Geoff Yang, a partner with Redpoint Ventures and an initial investor in Excite, believes the emphasis venture capitalists placed on size also was a mistake. To be sure, the land-grab strategy of trying to become the Übercompany worked for some ventures, such as Amazon.com, Yahoo! and eBay, but those turned out to be the exceptions.
"Clearly in retrospect, if we had thought smaller — 'I will do rational pricing, I won't worry about being the überbrand' — clearly, I think that would have been better," Yang said.
That, however, wasn't Doerr's style.
During the late 1990s, Doerr always seemed to be multi-tasking, simultaneously trying to manage beeps on his two cellphones, laptop and pager as he sought to carry on a conversation. He rarely drove, instead riding in a chauffeured van where he could fiddle with his electronics in the back seat, invariably dressed in a dark suit with a blue tie.
Sun Microsystems Chief Executive Scott McNealy described the rail-thin Doerr as "the Energizer Bunny on steroids."
Louis John Doerr III, the eldest of five children who grew up in a middle-class area of St. Louis, studied electrical engineering at Rice University, went to business school at Harvard and then took a marketing position at chipmaker Intel. Six years later, he joined Kleiner.
Doerr was an almost instant success, funding a string of successful companies in the late 1980s and early 1990s before the public knew what a venture capitalist was. But his real fame didn't come until the dot-com years.
Between 1991 and 1993, author Michael Lewis noted in "The New New Thing," Doerr promoted "pen" computing, a technology that would allow people to enter data with a stencil on a tablet instead of typing on a keyboard. When that didn't work out, he started talking about the future of interactive television that would allow purchasers to watch shows and do things like chat online at the same time. A few years later, he hit the right trend, promoting the riches that were sure to come from the commercialization of the Internet.
A sampling of Doerr's other predictions:
"All Silicon Valley homes will be connected at high speeds by 2001 — and still want more."
"By 2001, I believe set-top computers will be as important as PCs, only cost about $300 to make and may even be subsidized by the cable companies. They'll allow users to not only view programs but pay bills and purchase products as well."
"Much sooner than a PC on every kid's desk, we'll have a handheld in every kid's pocket."
Things didn't turn out exactly the way Doerr imagined. But he was so successful at making others believe in his ideas that former Netscape Chairman James Clark once declared, "As a salesman, he's so good he can sell you just as easily on bad concepts."
In recent months, Doerr has all but gone into hiding. Kleiner, like other surviving venture-capital firms, continues to invest but much more conservatively. Some of Kleiner's limited partners are upset because returns are negative.

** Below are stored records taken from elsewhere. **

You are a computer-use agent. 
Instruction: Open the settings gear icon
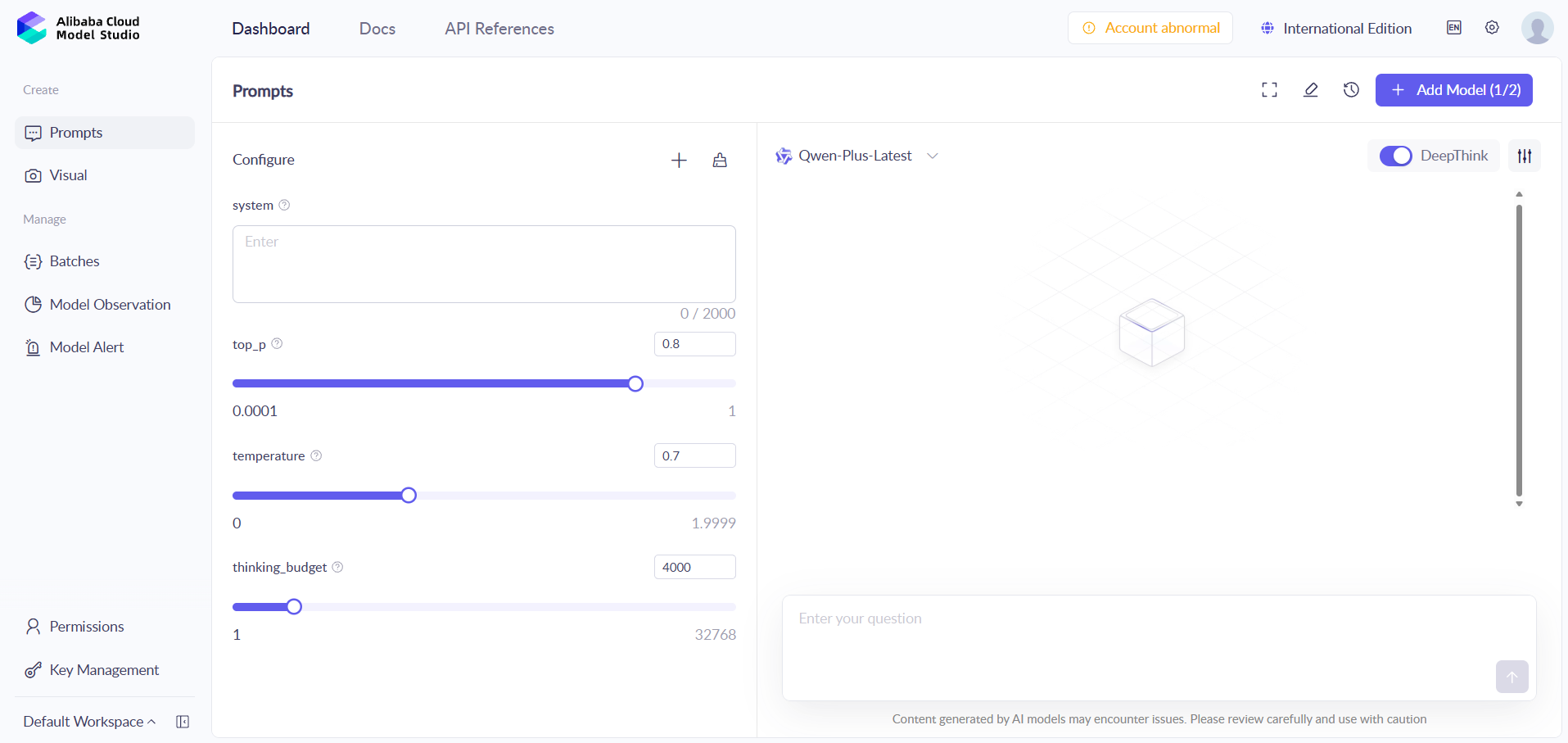[x=1492, y=28]
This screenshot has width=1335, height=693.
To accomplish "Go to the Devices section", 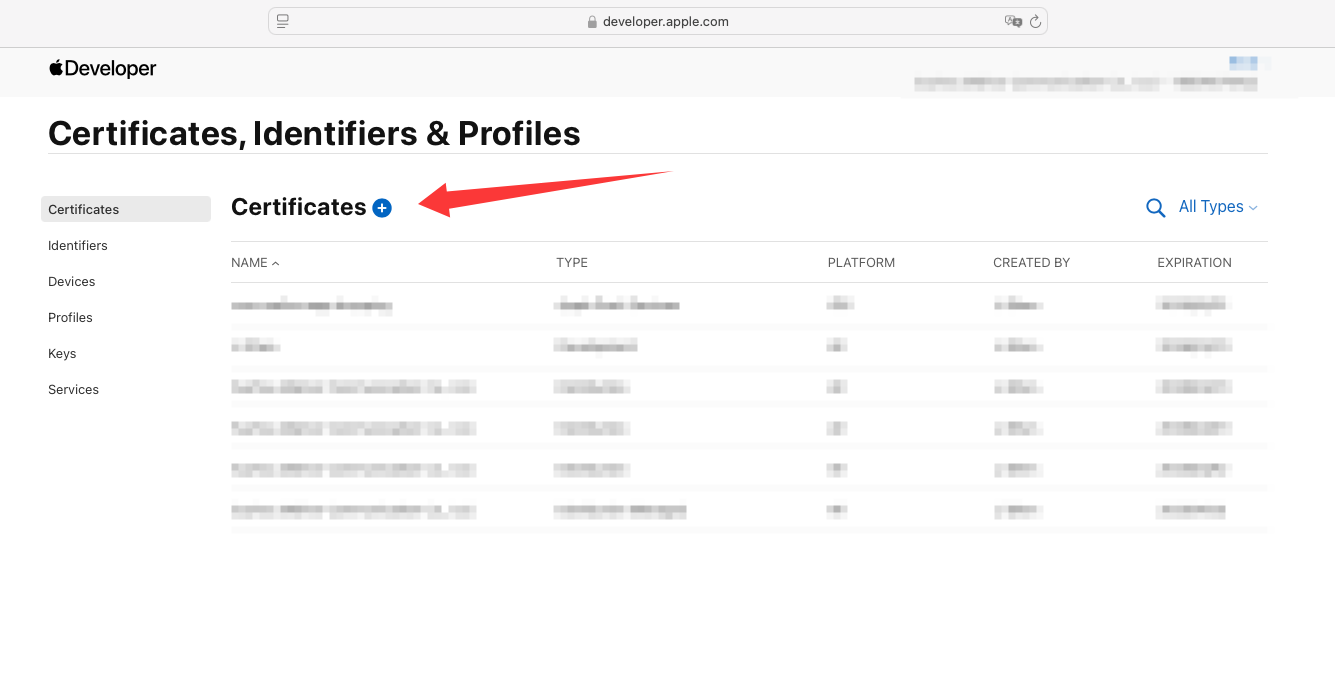I will [72, 281].
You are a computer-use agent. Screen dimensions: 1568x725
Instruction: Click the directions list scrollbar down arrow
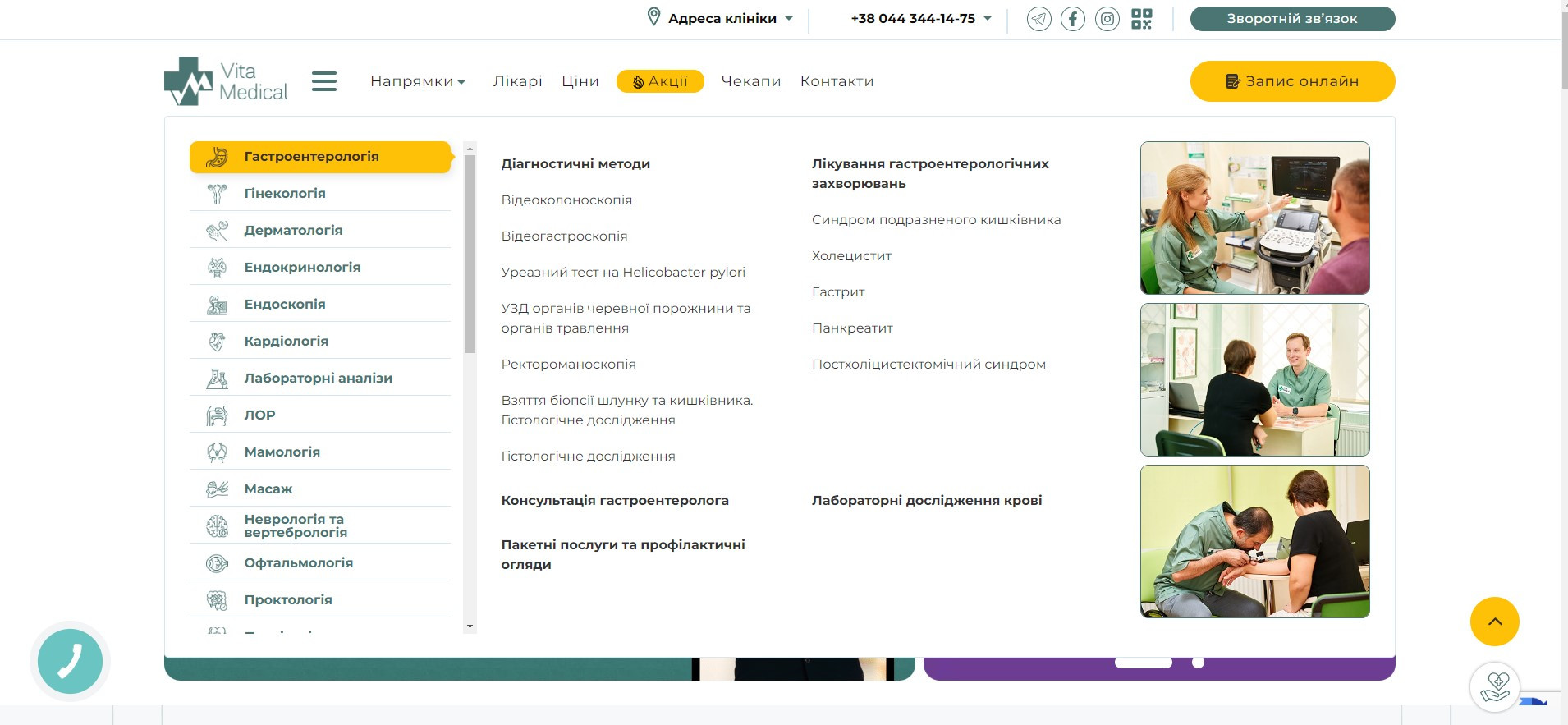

The trade press has begun to write only about Kleiner's failures rather than about new companies Kleiner is funding.
Doerr, like practically every other director of a public business that has been suffering from the stock market's downturn, must contend with corporate-fraud lawsuits and government investigations into Kleiner-backed companies. He is being sued by shareholders of Amazon, Freemarkets, Drugstore.com and Martha Stewart Living Omnimedia. At least three Doerr-backed firms, Martha Stewart, Homestore and AOL, are being scrutinized by regulators.
University of Wisconsin law professor D. Gordon Smith believes most of the flurry of lawsuits against venture capitalists are unfounded.

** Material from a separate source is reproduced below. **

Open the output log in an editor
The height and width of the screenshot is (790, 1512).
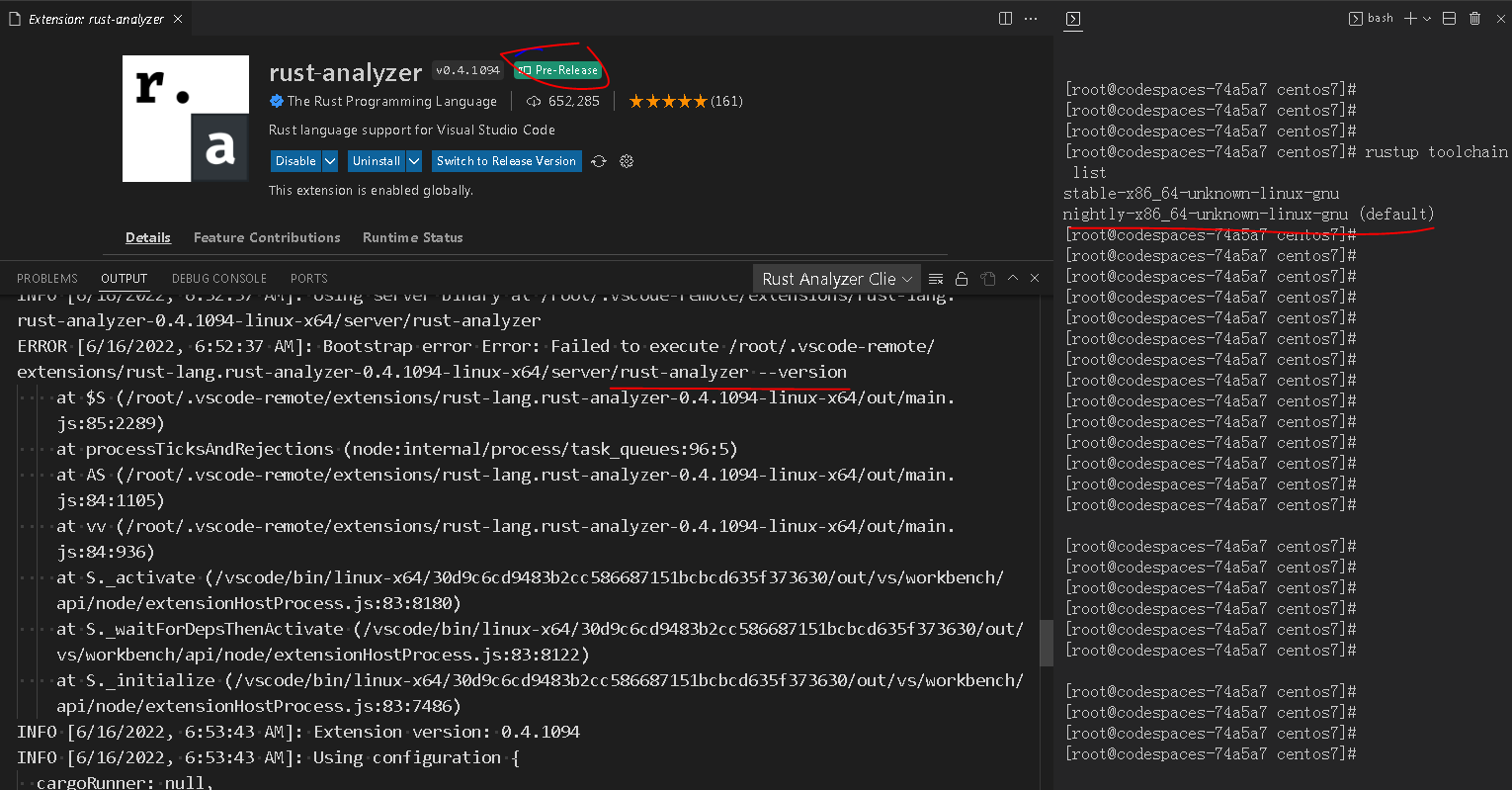point(987,278)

"When something bad happens we wonder whether someone was evil or stupid. I think it's pretty clear that most of the VCs were not in the first camp. They were not manipulating markets," Smith said. "What they were doing was taking advantage of the situation."
Former U.S. Rep. Rick White, a Republican from Washington and a friend of Doerr's, insists Doerr's views are essentially unchanged. "We don't talk about the New Economy anymore," White said, "but Doerr is a guy who still believes there is a physical power in tech."